• Work request
Would you repeat all of the records underneath, exactly as written?

Information provided below:

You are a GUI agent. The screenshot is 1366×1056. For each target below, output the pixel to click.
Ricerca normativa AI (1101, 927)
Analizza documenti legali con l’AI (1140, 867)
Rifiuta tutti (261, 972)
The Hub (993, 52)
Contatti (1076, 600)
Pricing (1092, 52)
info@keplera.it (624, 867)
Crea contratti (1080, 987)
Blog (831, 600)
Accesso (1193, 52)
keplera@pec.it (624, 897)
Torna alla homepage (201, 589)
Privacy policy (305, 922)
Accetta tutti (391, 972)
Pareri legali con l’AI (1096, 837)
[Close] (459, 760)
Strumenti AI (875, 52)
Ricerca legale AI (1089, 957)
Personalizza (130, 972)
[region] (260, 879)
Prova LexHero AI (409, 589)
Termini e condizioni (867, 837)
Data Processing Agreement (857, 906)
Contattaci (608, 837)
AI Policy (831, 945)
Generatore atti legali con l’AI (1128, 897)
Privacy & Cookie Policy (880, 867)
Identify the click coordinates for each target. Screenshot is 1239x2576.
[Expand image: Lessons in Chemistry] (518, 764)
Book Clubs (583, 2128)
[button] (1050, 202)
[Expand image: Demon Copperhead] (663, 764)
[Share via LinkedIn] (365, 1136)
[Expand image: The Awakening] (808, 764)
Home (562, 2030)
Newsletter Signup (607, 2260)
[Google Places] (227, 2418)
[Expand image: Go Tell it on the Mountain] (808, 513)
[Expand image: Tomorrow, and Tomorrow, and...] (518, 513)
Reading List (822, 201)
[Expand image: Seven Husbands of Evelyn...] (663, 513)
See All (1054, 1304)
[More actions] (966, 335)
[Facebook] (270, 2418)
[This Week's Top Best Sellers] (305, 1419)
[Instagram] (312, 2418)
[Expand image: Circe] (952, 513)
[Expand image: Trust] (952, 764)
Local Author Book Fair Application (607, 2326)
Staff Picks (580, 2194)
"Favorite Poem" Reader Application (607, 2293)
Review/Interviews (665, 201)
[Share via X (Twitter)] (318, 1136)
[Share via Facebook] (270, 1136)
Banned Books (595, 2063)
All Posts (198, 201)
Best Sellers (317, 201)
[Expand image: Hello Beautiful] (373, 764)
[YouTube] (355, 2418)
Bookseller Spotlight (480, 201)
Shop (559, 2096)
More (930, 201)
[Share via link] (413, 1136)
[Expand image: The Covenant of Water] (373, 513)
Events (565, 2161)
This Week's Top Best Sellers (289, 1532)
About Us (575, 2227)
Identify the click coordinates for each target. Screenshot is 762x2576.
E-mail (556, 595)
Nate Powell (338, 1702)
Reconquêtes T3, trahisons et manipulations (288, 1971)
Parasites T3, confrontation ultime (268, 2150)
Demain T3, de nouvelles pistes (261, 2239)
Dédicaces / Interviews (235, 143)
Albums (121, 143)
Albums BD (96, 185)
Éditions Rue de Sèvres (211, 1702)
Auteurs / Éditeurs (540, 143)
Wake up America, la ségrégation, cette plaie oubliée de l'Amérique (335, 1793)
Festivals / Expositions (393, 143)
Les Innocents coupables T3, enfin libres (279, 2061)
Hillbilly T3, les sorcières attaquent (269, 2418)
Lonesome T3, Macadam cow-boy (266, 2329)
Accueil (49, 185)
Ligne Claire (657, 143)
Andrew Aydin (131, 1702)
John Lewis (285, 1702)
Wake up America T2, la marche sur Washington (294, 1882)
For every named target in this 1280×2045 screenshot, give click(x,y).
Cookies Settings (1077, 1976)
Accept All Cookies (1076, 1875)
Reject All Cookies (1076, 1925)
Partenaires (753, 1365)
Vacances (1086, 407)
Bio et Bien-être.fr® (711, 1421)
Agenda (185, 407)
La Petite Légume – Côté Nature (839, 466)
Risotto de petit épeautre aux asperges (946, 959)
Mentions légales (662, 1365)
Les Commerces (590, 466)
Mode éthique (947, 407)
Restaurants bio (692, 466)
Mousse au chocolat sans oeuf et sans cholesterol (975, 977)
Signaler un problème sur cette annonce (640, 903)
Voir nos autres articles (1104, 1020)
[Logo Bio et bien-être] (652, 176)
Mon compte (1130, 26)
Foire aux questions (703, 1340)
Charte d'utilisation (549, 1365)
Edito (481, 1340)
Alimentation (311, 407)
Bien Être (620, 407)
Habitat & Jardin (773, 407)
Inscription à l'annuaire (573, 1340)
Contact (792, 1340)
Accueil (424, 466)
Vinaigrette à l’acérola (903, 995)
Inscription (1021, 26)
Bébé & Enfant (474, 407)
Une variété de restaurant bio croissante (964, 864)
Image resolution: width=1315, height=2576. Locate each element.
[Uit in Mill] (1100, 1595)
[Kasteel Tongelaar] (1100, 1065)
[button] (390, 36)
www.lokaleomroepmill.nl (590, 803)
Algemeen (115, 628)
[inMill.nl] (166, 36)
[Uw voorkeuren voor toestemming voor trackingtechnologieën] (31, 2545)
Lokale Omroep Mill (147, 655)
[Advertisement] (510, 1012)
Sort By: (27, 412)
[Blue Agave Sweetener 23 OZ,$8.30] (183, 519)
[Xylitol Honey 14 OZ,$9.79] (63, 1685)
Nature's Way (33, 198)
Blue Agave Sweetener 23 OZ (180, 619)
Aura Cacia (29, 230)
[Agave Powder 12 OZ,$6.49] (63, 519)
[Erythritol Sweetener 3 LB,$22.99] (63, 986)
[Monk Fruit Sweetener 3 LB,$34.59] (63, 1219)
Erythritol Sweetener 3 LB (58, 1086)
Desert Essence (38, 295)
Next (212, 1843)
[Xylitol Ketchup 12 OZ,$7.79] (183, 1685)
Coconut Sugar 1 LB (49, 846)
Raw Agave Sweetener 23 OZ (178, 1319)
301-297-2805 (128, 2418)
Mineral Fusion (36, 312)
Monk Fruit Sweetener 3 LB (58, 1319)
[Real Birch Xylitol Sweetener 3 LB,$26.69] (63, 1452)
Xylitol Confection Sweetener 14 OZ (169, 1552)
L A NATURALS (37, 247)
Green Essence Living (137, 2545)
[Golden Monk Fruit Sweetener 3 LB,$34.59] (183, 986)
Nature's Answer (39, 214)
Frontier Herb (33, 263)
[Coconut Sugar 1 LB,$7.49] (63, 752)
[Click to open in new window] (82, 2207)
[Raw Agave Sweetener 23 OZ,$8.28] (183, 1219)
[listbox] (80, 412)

End of Information provided.

• Finished task
You are a GUI agent. The screenshot is 1366×1056. For each target below, output the pixel to click.
Ricerca normativa AI (1101, 927)
Analizza documenti legali con l’AI (1140, 867)
Rifiuta tutti (261, 972)
The Hub (993, 52)
Contatti (1076, 600)
Pricing (1092, 52)
info@keplera.it (624, 867)
Crea contratti (1080, 987)
Blog (831, 600)
Accesso (1193, 52)
keplera@pec.it (624, 897)
Torna alla homepage (201, 589)
Privacy policy (305, 922)
Accetta tutti (391, 972)
Pareri legali con l’AI (1096, 837)
[Close] (459, 760)
Strumenti AI (875, 52)
Ricerca legale AI (1089, 957)
Personalizza (130, 972)
[region] (260, 879)
Prova LexHero AI (409, 589)
Termini e condizioni (867, 837)
Data Processing Agreement (857, 906)
Contattaci (608, 837)
AI Policy (831, 945)
Generatore atti legali con l’AI (1128, 897)
Privacy & Cookie Policy (880, 867)
Identify the click coordinates for each target. Screenshot is 1239x2576.
[Expand image: Lessons in Chemistry] (518, 764)
Book Clubs (583, 2128)
[button] (1050, 202)
[Expand image: Demon Copperhead] (663, 764)
[Share via LinkedIn] (365, 1136)
[Expand image: The Awakening] (808, 764)
Home (562, 2030)
Newsletter Signup (607, 2260)
[Google Places] (227, 2418)
[Expand image: Go Tell it on the Mountain] (808, 513)
[Expand image: Tomorrow, and Tomorrow, and...] (518, 513)
Reading List (822, 201)
[Expand image: Seven Husbands of Evelyn...] (663, 513)
See All (1054, 1304)
[More actions] (966, 335)
[Facebook] (270, 2418)
[This Week's Top Best Sellers] (305, 1419)
[Instagram] (312, 2418)
[Expand image: Circe] (952, 513)
[Expand image: Trust] (952, 764)
Local Author Book Fair Application (607, 2326)
Staff Picks (580, 2194)
"Favorite Poem" Reader Application (607, 2293)
Review/Interviews (665, 201)
[Share via X (Twitter)] (318, 1136)
[Share via Facebook] (270, 1136)
Banned Books (595, 2063)
All Posts (198, 201)
Best Sellers (317, 201)
[Expand image: Hello Beautiful] (373, 764)
[YouTube] (355, 2418)
Bookseller Spotlight (480, 201)
Shop (559, 2096)
More (930, 201)
[Share via link] (413, 1136)
[Expand image: The Covenant of Water] (373, 513)
Events (565, 2161)
This Week's Top Best Sellers (289, 1532)
About Us (575, 2227)
Identify the click coordinates for each target. Screenshot is 762x2576.
E-mail (556, 595)
Nate Powell (338, 1702)
Reconquêtes T3, trahisons et manipulations (288, 1971)
Parasites T3, confrontation ultime (268, 2150)
Demain T3, de nouvelles pistes (261, 2239)
Dédicaces / Interviews (235, 143)
Albums (121, 143)
Albums BD (96, 185)
Éditions Rue de Sèvres (211, 1702)
Auteurs / Éditeurs (540, 143)
Wake up America, la ségrégation, cette plaie oubliée de l'Amérique (335, 1793)
Festivals / Expositions (393, 143)
Les Innocents coupables T3, enfin libres (279, 2061)
Hillbilly T3, les sorcières attaquent (269, 2418)
Lonesome T3, Macadam cow-boy (266, 2329)
Accueil (49, 185)
Ligne Claire (657, 143)
Andrew Aydin (131, 1702)
John Lewis (285, 1702)
Wake up America T2, la marche sur Washington (294, 1882)
For every named target in this 1280×2045 screenshot, give click(x,y).
Cookies Settings (1077, 1976)
Accept All Cookies (1076, 1875)
Reject All Cookies (1076, 1925)
Partenaires (753, 1365)
Vacances (1086, 407)
Bio et Bien-être.fr® (711, 1421)
Agenda (185, 407)
La Petite Légume – Côté Nature (839, 466)
Risotto de petit épeautre aux asperges (946, 959)
Mentions légales (662, 1365)
Les Commerces (590, 466)
Mode éthique (947, 407)
Restaurants bio (692, 466)
Mousse au chocolat sans oeuf et sans cholesterol (975, 977)
Signaler un problème sur cette annonce (640, 903)
Voir nos autres articles (1104, 1020)
[Logo Bio et bien-être] (652, 176)
Mon compte (1130, 26)
Foire aux questions (703, 1340)
Charte d'utilisation (549, 1365)
Edito (481, 1340)
Alimentation (311, 407)
Bien Être (620, 407)
Habitat & Jardin (773, 407)
Inscription à l'annuaire (573, 1340)
Contact (792, 1340)
Accueil (424, 466)
Vinaigrette à l’acérola (903, 995)
Inscription (1021, 26)
Bébé & Enfant (474, 407)
Une variété de restaurant bio croissante (964, 864)
Image resolution: width=1315, height=2576. Locate each element.
[Uit in Mill] (1100, 1595)
[Kasteel Tongelaar] (1100, 1065)
[button] (390, 36)
www.lokaleomroepmill.nl (590, 803)
Algemeen (115, 628)
[inMill.nl] (166, 36)
[Uw voorkeuren voor toestemming voor trackingtechnologieën] (31, 2545)
Lokale Omroep Mill (147, 655)
[Advertisement] (510, 1012)
Sort By: (27, 412)
[Blue Agave Sweetener 23 OZ,$8.30] (183, 519)
[Xylitol Honey 14 OZ,$9.79] (63, 1685)
Nature's Way (33, 198)
Blue Agave Sweetener 23 OZ (180, 619)
Aura Cacia (29, 230)
[Agave Powder 12 OZ,$6.49] (63, 519)
[Erythritol Sweetener 3 LB,$22.99] (63, 986)
[Monk Fruit Sweetener 3 LB,$34.59] (63, 1219)
Erythritol Sweetener 3 LB (58, 1086)
Desert Essence (38, 295)
Next (212, 1843)
[Xylitol Ketchup 12 OZ,$7.79] (183, 1685)
Coconut Sugar 1 LB (49, 846)
Raw Agave Sweetener 23 OZ (178, 1319)
301-297-2805 (128, 2418)
Mineral Fusion (36, 312)
Monk Fruit Sweetener 3 LB (58, 1319)
[Real Birch Xylitol Sweetener 3 LB,$26.69] (63, 1452)
Xylitol Confection Sweetener 14 OZ (169, 1552)
L A NATURALS (37, 247)
Green Essence Living (137, 2545)
[Golden Monk Fruit Sweetener 3 LB,$34.59] (183, 986)
Nature's Answer (39, 214)
Frontier Herb (33, 263)
[Coconut Sugar 1 LB,$7.49] (63, 752)
[Click to open in new window] (82, 2207)
[Raw Agave Sweetener 23 OZ,$8.28] (183, 1219)
[listbox] (80, 412)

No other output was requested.